GOAL: Return all of the data below word for word, leaving out the pictures.
►
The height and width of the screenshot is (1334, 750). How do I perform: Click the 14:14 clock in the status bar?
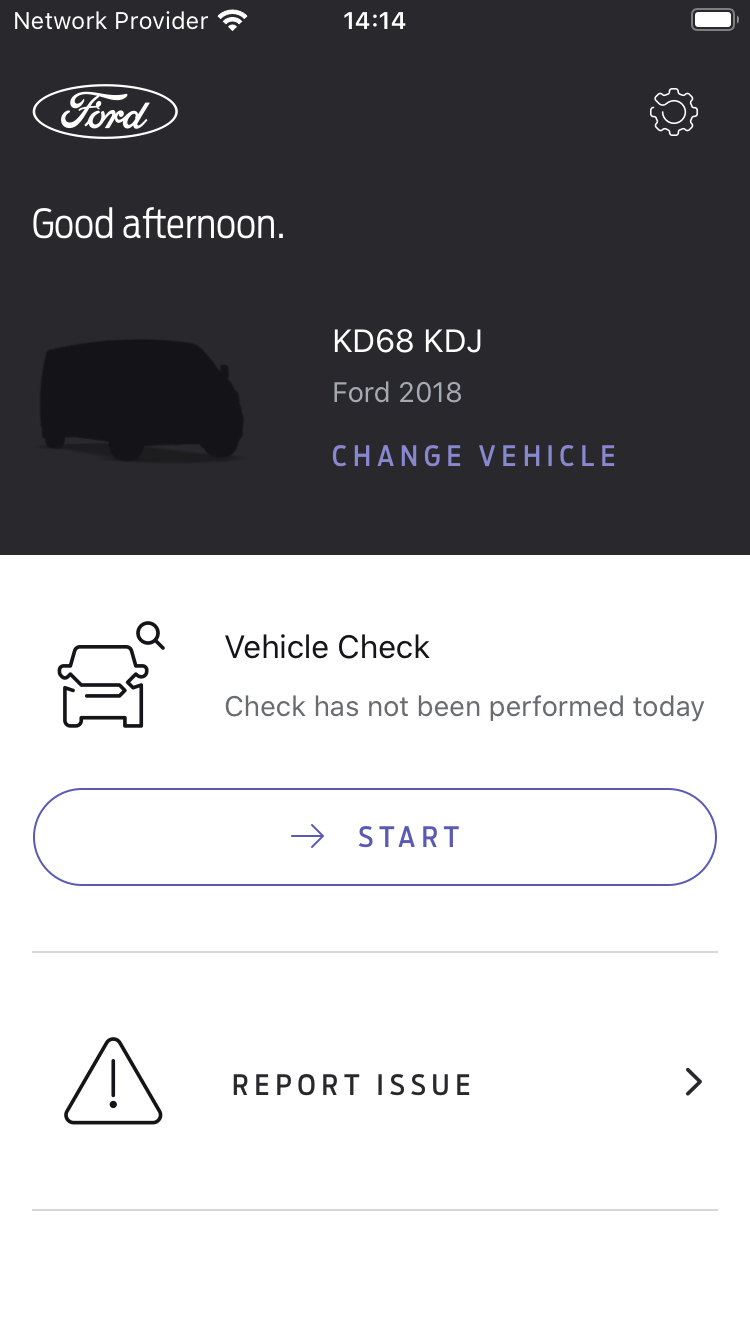(374, 19)
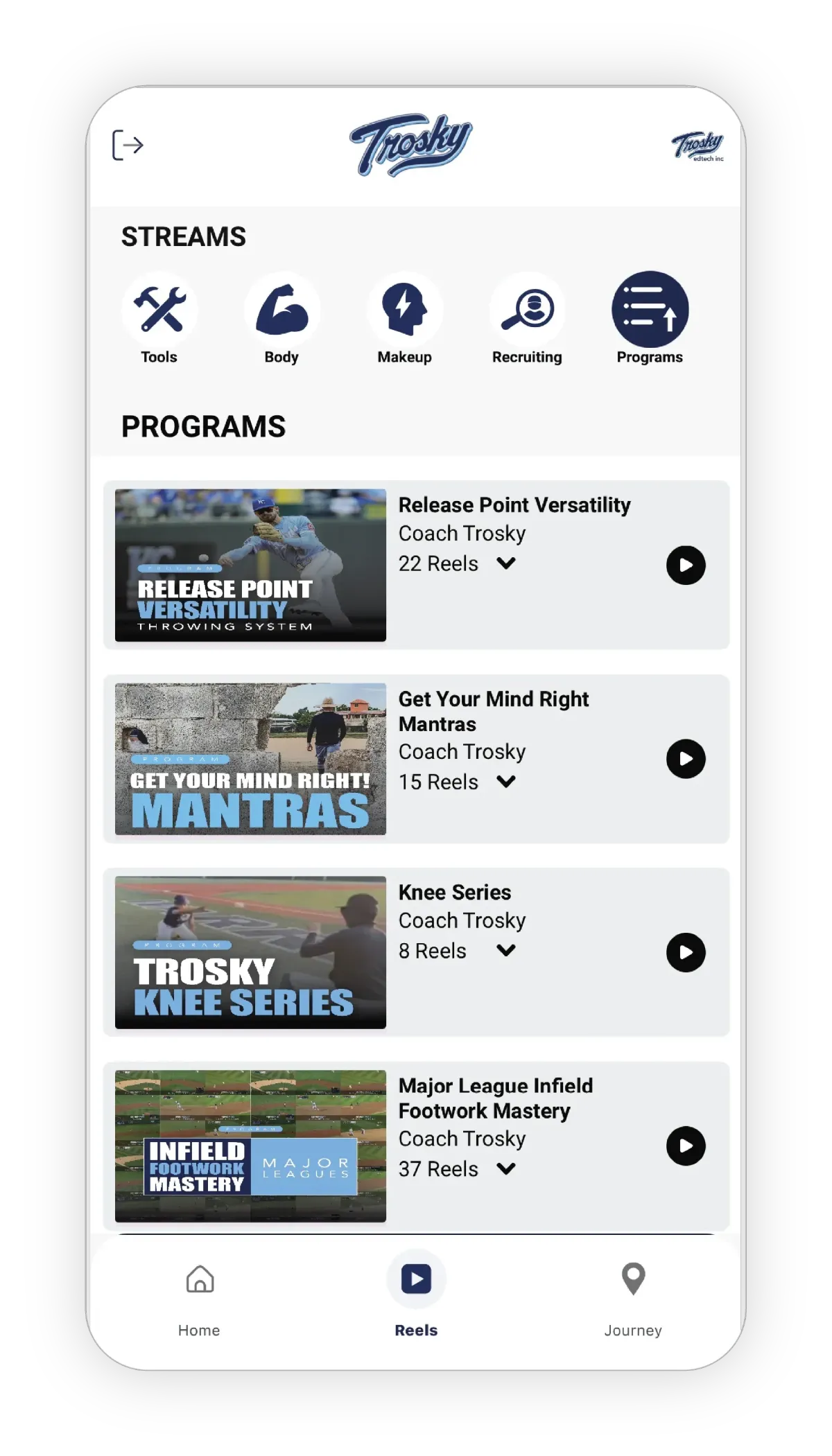The height and width of the screenshot is (1456, 832).
Task: Open the Release Point Versatility thumbnail
Action: 250,565
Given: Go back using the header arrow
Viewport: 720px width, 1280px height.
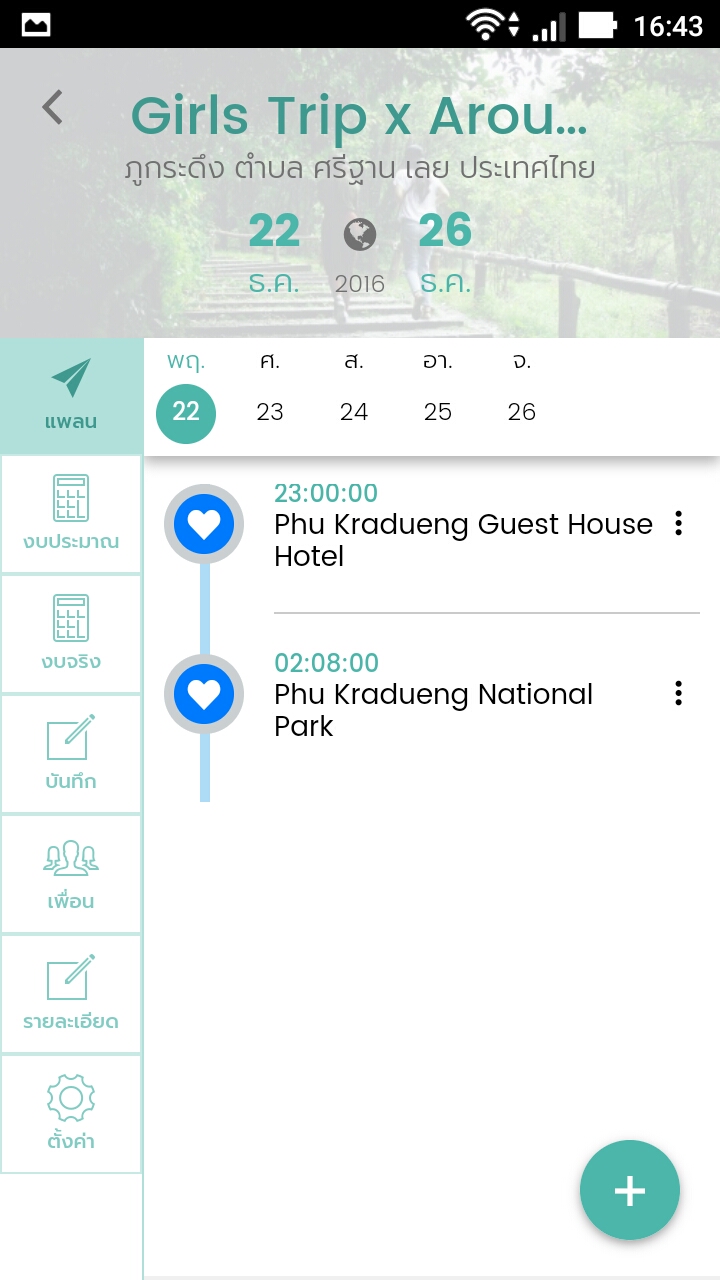Looking at the screenshot, I should 53,107.
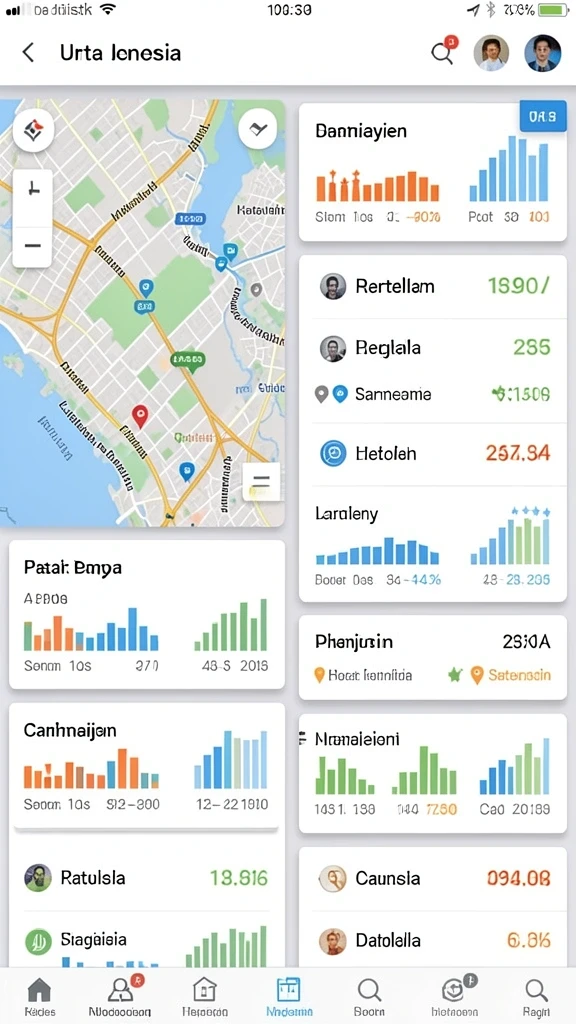Open the Phenjusin card
The width and height of the screenshot is (576, 1024).
432,657
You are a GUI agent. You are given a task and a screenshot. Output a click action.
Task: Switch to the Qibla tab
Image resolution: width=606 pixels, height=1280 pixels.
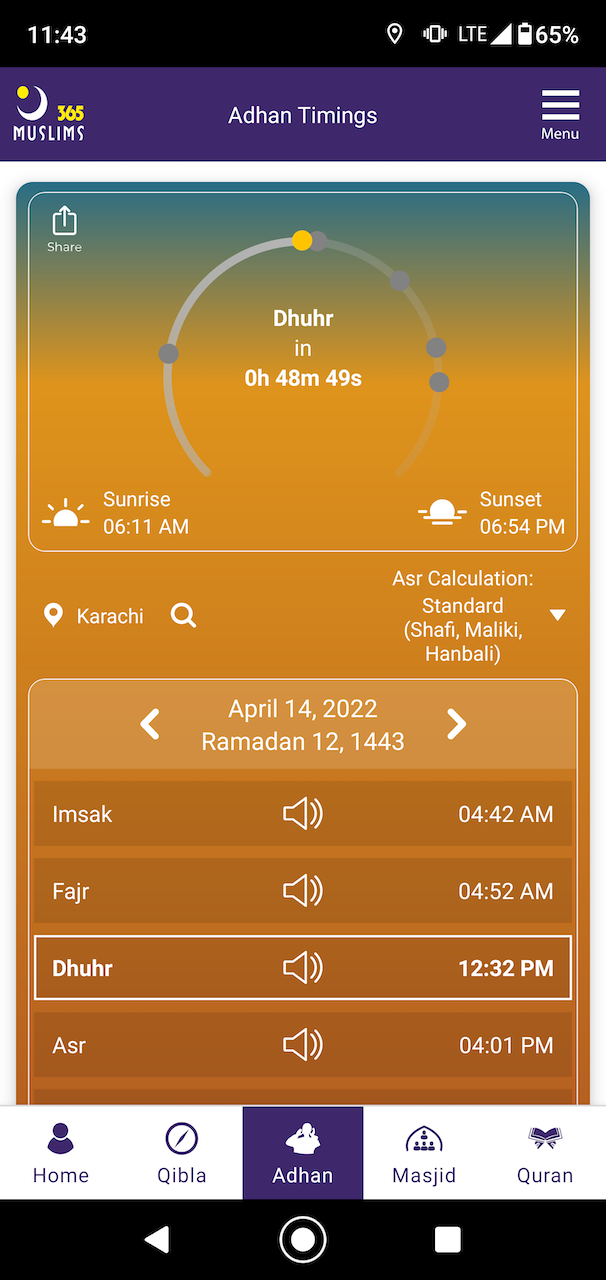pyautogui.click(x=182, y=1153)
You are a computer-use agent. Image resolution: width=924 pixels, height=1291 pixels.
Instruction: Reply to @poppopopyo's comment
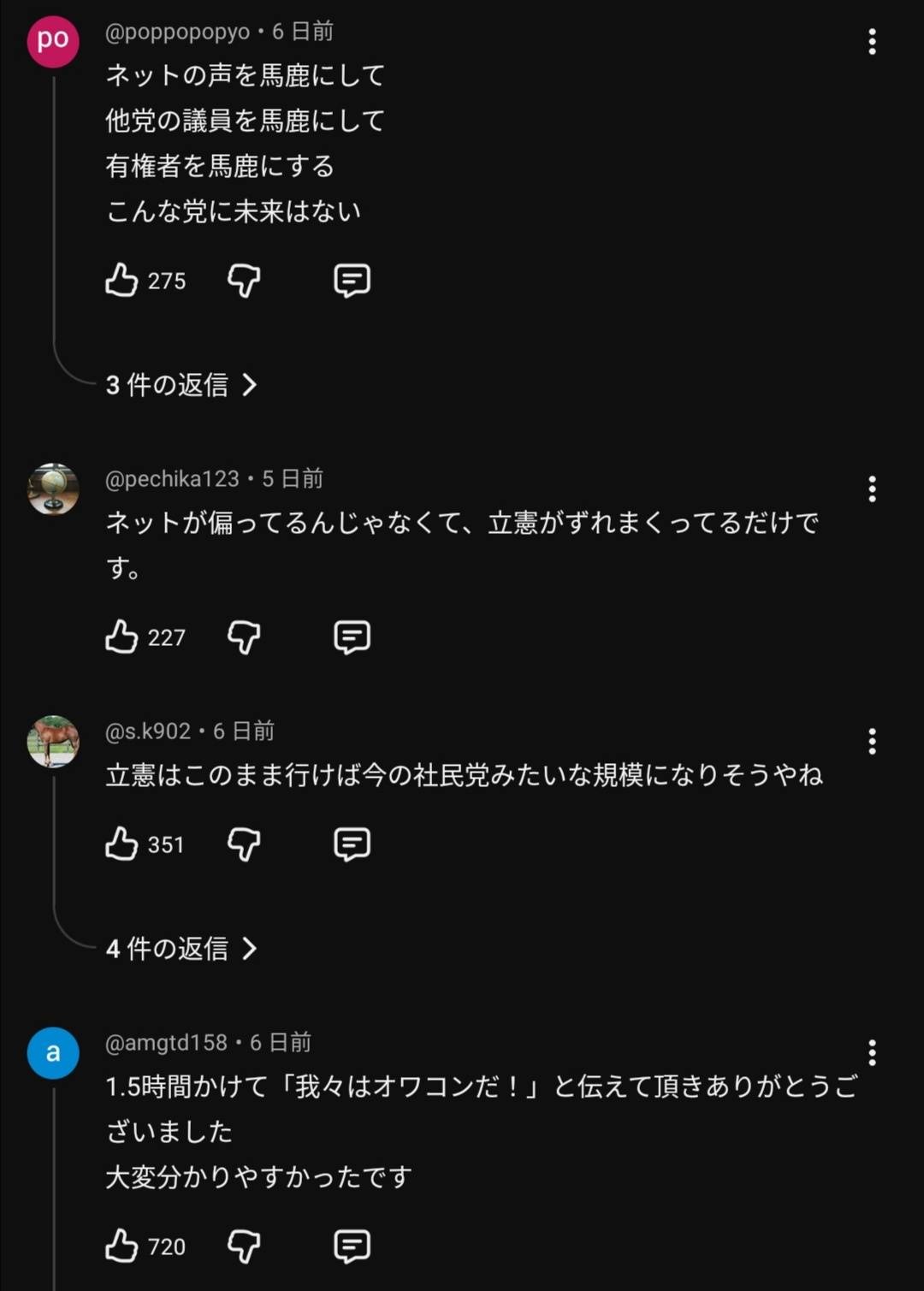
◄
EXPECTED OUTPUT:
The height and width of the screenshot is (1334, 750). How do I perform: Click the 14:14 clock in the status bar?
(374, 19)
The height and width of the screenshot is (1456, 832).
Task: Open the Release Point Versatility thumbnail
Action: 250,565
Given: Go back using the header arrow
Viewport: 720px width, 1280px height.
Looking at the screenshot, I should 53,107.
Open the Phenjusin card
The width and height of the screenshot is (576, 1024).
432,657
You are a GUI agent. You are given a task and a screenshot. Output a click action.
Task: Switch to the Qibla tab
Image resolution: width=606 pixels, height=1280 pixels.
pyautogui.click(x=182, y=1153)
You are a computer-use agent. Image resolution: width=924 pixels, height=1291 pixels.
Instruction: Reply to @poppopopyo's comment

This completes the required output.